If you’re curious to try this, read James Nestor’s book Breath, do yoga with breathing exercises, or see a physical therapist. It takes time to fix these structural issues, but you can literally change the shape of your nose, palate, and jaw from just practice.
Here’s a quick exercise you could try. Sit up, relax your body, breathe in through your nose, and feel the breath move up your nose, down to the base of your skull, down your neck, and then as far down your spine as you can. The air isn’t literally moving through these areas, but you should feel a current of sensations moving roughly along that path. As you breathe out, follow the current in the opposite direction. As you tune into this current, your neck and back will naturally straighten a bit, it should feel very natural and even pleasant. Keep your body relaxed and allow your neck and back to align with this current. If you keep doing this regularly it should help improve your posture and breathing. This is basically a pranayama / yoga breathing exercise. If it feels painful, definitely stop and try physical therapy or working with a hatha yoga instructor who can give you more guided instruction.
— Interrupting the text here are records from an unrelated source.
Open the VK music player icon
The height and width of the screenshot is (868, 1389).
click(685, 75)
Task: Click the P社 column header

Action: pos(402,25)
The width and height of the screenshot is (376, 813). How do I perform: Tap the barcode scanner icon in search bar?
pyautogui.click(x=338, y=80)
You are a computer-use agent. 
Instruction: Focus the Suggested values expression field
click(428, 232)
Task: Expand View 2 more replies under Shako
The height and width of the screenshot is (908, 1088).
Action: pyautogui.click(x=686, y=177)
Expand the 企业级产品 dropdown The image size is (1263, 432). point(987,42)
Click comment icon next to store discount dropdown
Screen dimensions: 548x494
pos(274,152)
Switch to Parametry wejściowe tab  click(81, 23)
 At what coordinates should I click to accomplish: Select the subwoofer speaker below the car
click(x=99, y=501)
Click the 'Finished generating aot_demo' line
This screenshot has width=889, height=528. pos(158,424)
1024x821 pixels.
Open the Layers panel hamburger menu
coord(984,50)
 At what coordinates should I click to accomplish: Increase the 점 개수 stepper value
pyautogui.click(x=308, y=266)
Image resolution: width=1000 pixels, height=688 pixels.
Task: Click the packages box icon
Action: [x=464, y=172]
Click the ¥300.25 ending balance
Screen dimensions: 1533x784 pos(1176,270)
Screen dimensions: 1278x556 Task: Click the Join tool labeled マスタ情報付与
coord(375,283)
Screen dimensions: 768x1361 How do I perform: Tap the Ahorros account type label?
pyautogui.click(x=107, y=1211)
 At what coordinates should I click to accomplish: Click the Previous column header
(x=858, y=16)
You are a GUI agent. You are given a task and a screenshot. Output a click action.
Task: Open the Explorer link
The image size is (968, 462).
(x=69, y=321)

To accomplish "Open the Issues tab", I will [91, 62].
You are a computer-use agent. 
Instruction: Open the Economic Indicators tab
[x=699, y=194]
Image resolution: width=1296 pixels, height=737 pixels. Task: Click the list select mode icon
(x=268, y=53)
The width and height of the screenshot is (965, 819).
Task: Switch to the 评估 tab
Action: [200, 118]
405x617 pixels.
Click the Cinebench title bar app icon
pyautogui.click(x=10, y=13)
I used to snore so badly it sounded like, without much exaggeration, a dying elephant. I only did this exercise for a couple years and it slowly improved over that time, and now I sleep quietly.
Many cases it is not. I'm not trying to be a contrarian but I don't want to plant hope in some people who suffer from sleep apnea thinking it's something they can just do breathing exercises for.
https://www.mayoclinic.org/diseases-conditions/central-sleep...
I'm sure that many of the lessons in the book are applicable and there is much to learn. But a lot of it felt like woo, even though I know full well that the author is a well-respected journalist.
I'd really like to hear a sound review from someone who knows the domain better than me.
So breathing better during the day can be trained, even at an old age, and it improves sleep
Not everyone breathes suboptimally of course, but I think more do than realize it. There’s a reason that breath work is in the traditions of many different cultures, and why it survived
But things like this aren’t necessarily profitable or worth a doctor’s time, so you have to do them yourself, or see therapists, etc
I had a good experience with a myofunctional therapist and posture therapist
There are researchers actively working and studying people with sleep apnea. They're not suffering from "forward head posture" or "breathing wrong".
I have severe sleep apnea and no amount of "breathing exercises" are going to cause my soft palate to uncollapse itself while I'm trying to get REM sleep.